With the introduction of hatchery fish, we’ve tried to reclaim the legacy of these rivers. However, these projects reek of hubris and folly, as we’ve believed we could recreate nature, better than Mother Nature. Wild fish dwindling? No problem, ratchet up smolt production. Terrible hatchery fish returns? Let’s barge smolt down river. Today, wild fish comprise two percent of the historical average. The fix? More hatcheries.

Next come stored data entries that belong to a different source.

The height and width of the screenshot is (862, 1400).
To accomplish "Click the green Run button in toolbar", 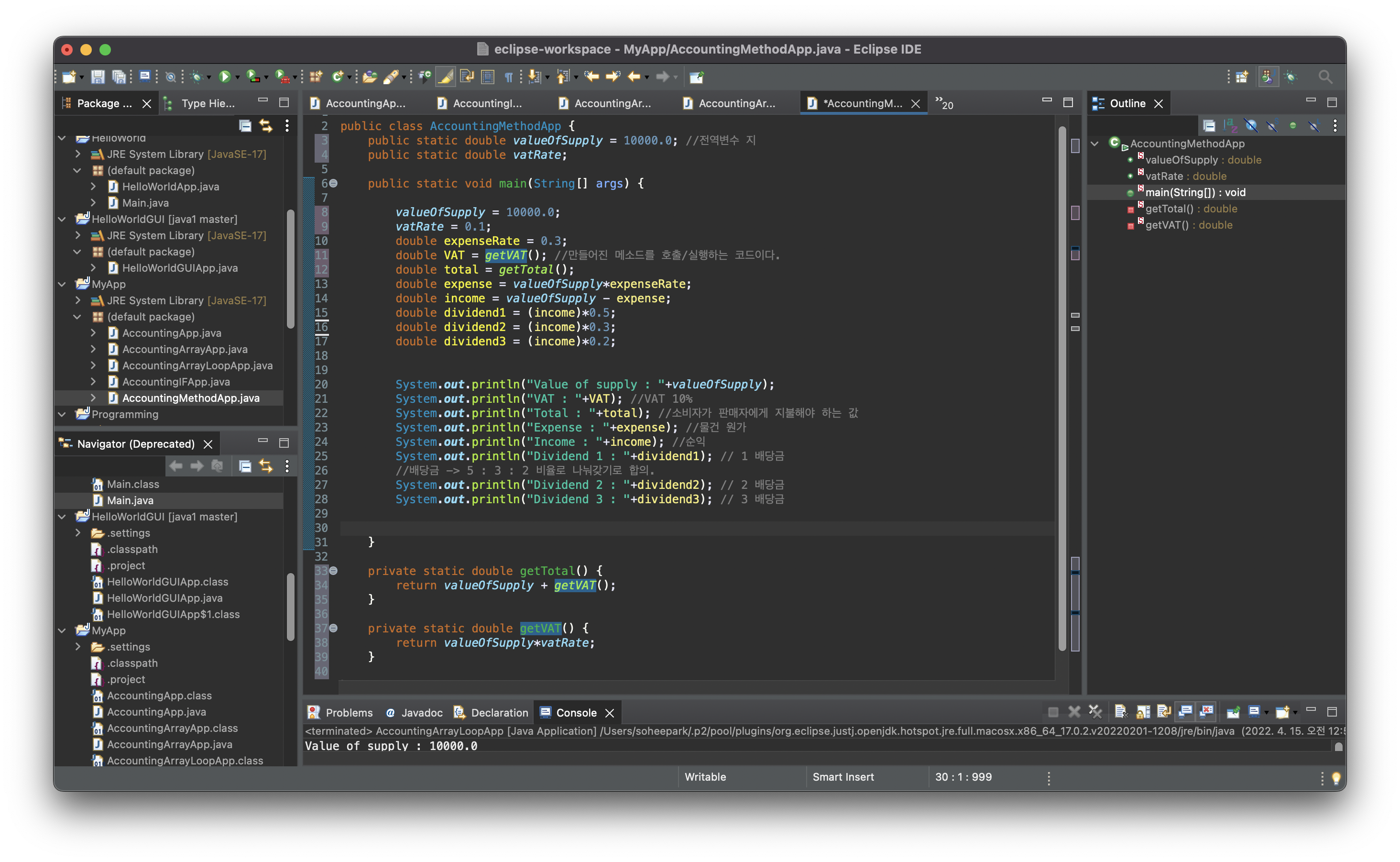I will tap(225, 77).
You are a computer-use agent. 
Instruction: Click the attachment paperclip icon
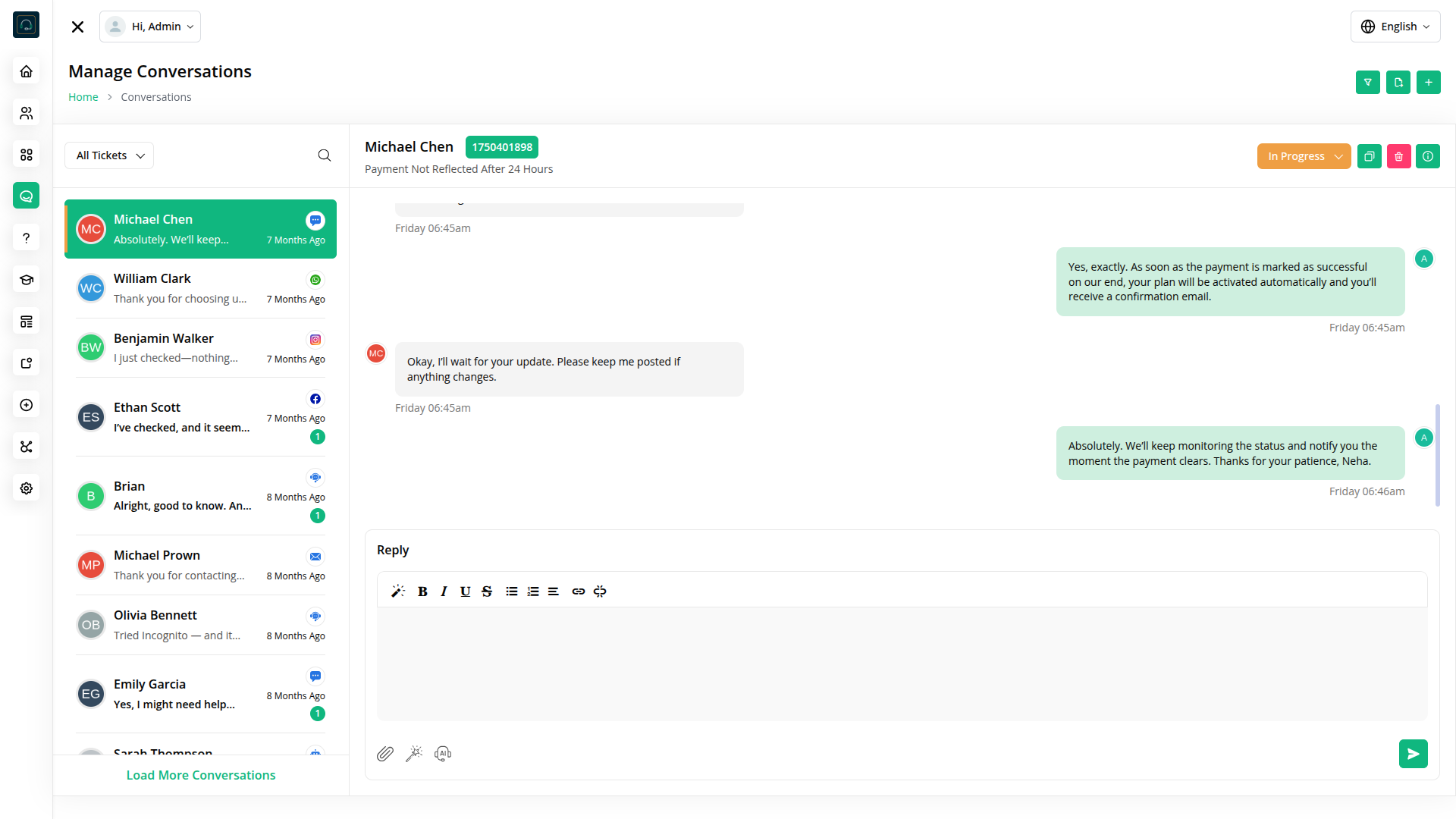point(385,754)
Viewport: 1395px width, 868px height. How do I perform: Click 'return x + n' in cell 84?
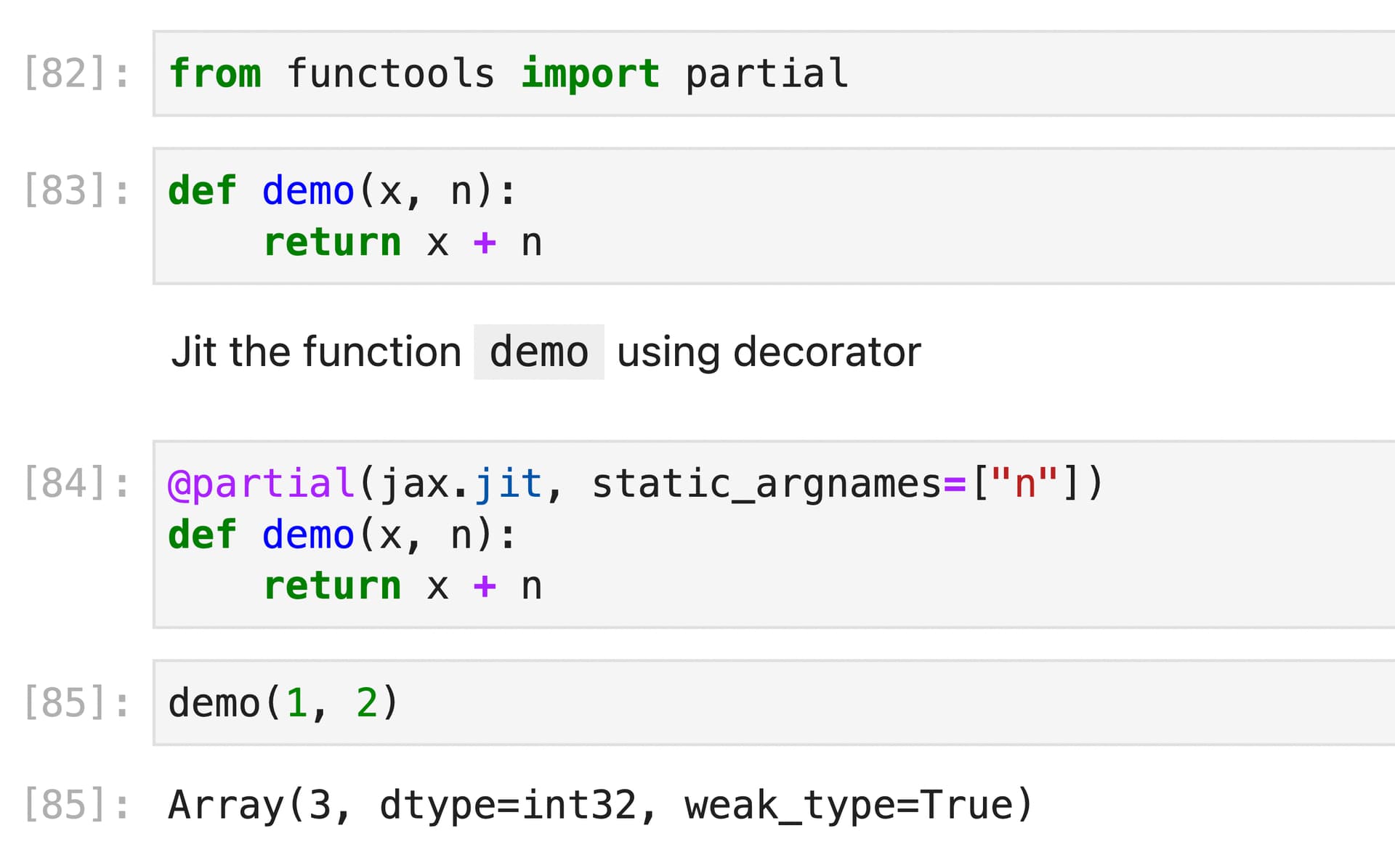pyautogui.click(x=403, y=586)

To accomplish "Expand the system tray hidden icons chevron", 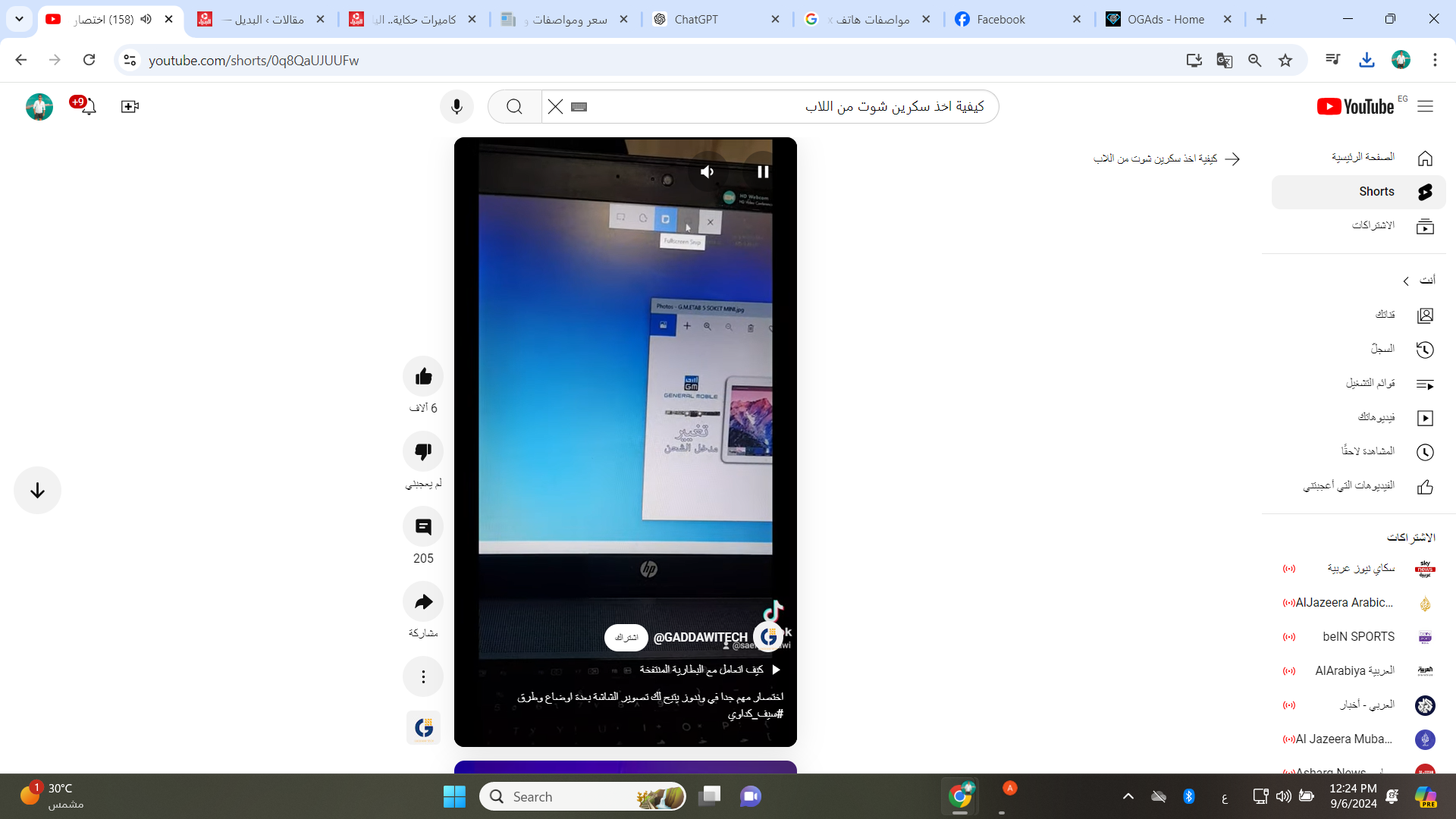I will [x=1128, y=796].
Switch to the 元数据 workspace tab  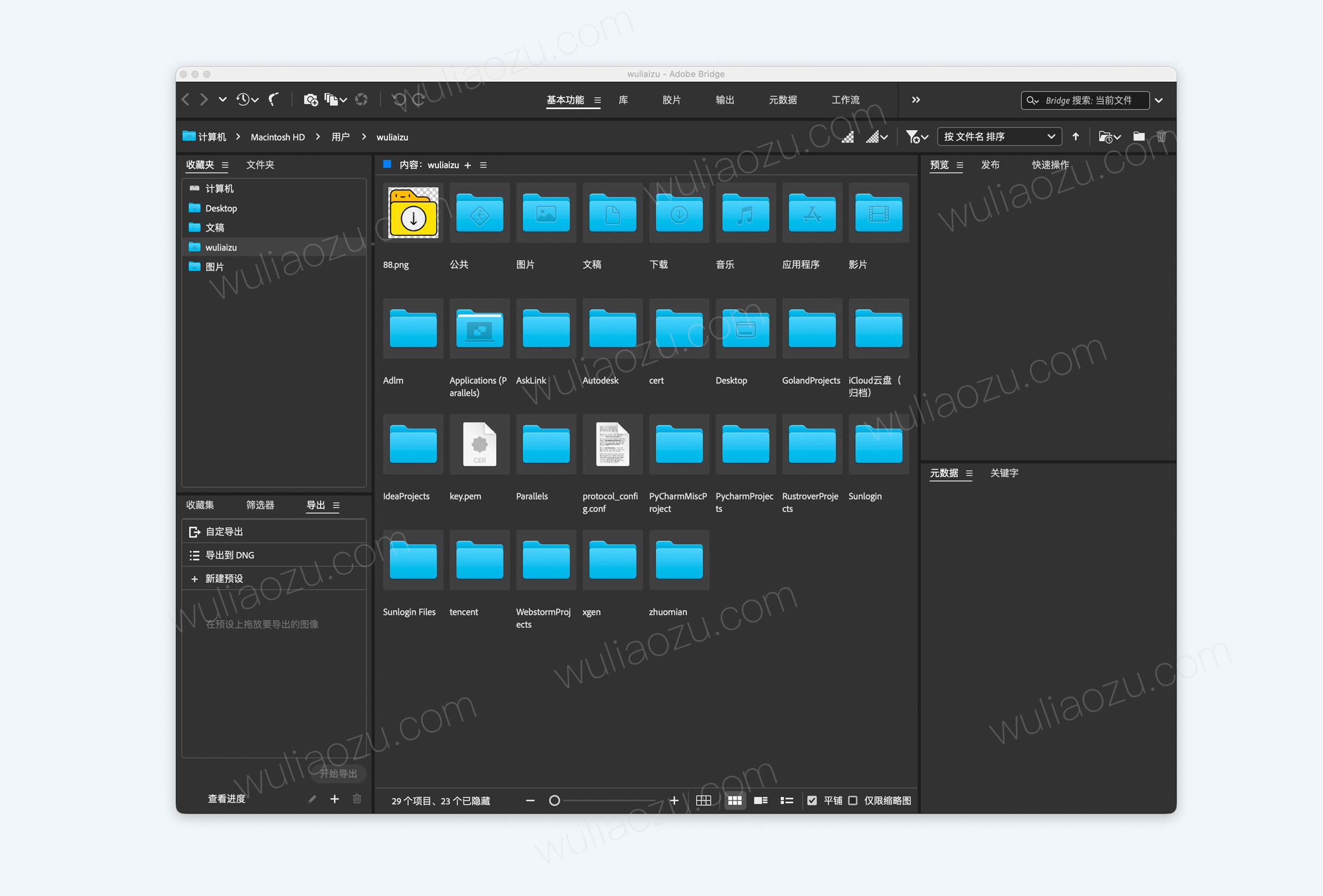(x=782, y=100)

Why not act as stewards from the start?
Living in Spokane, I’m constantly reminded of how much we’ve messed up. Headed south on my commute to work, I cross the rushing waters of the Spokane River on the Maple Street Bridge. These waters once grew the famous “upriver bright” Chinook that tipped scales at over 100 pounds. Grand Coulee Dam ended all of that. Constructed without a fish ladder, it effectively cut off thousands of miles of salmon and steelhead habitat of the Upper Columbia Basin. Gone. Forever. This extinction also extends inland as far as the Hells Canyon complex and Owyhee River basins that delivered salmon and steelhead far inland.
Overtime, we’ve also lost the diversity of salmon stocks that were the hallmark of this river system. The Endangered Species Act (ESA) lists all Snake River stocks as endangered or threatened, with varying degrees of bad health. Some are just plain gone such as Snake River wild coho.
So what’s the current status of our rivers? Power, agriculture, recreation, native, and other economic interests wage heavy political battles, vying for a shrinking resource. The government spends billions in taxpayer dollars to mitigate damage. Human greed and inaction have stripped entire ecosystems of their ocean going nutrient delivery system. Yet fish fight on.
Amidst the quagmire of failed management and promises, rays of hope exist. Over the past several years, judicial action has allowed rivers to function as rivers during spring runoff, giving smolt a leg up in their return to the Pacific. Growing runs of steelhead and salmon show signs of life and resilience. Leaders in fisheries research and management have begun questioning the investment into hatcheries. The potential of breaching the lower four Snake River dams grows more realistic each day.
Real hope comes with every wild sockeye that returns to its ancestral spawning grounds at Redfish Lake in Idaho. The flashes of chrome that make it past the gill-netters in the Columbia, past the succession of damns and drop eggs into the gravel of the Salmon River provide inspiration. Anglers feel real hope at the pull of a steelhead dancing on the end of their line.
It’s hope that each year fish will return in spite of all we have done to mire perfection. It’s the kind of fight we should all be helping to win.
As we hope for healing runs in the Columbia and Snake systems, we can heed lessons from that history. Where the waters of the Columbia and Snake once boasted 30 million salmon in the late 1800s, one ecosystem boasts over 40 million sockeye alone returning last year, this year, and probably next year: Bristol Bay.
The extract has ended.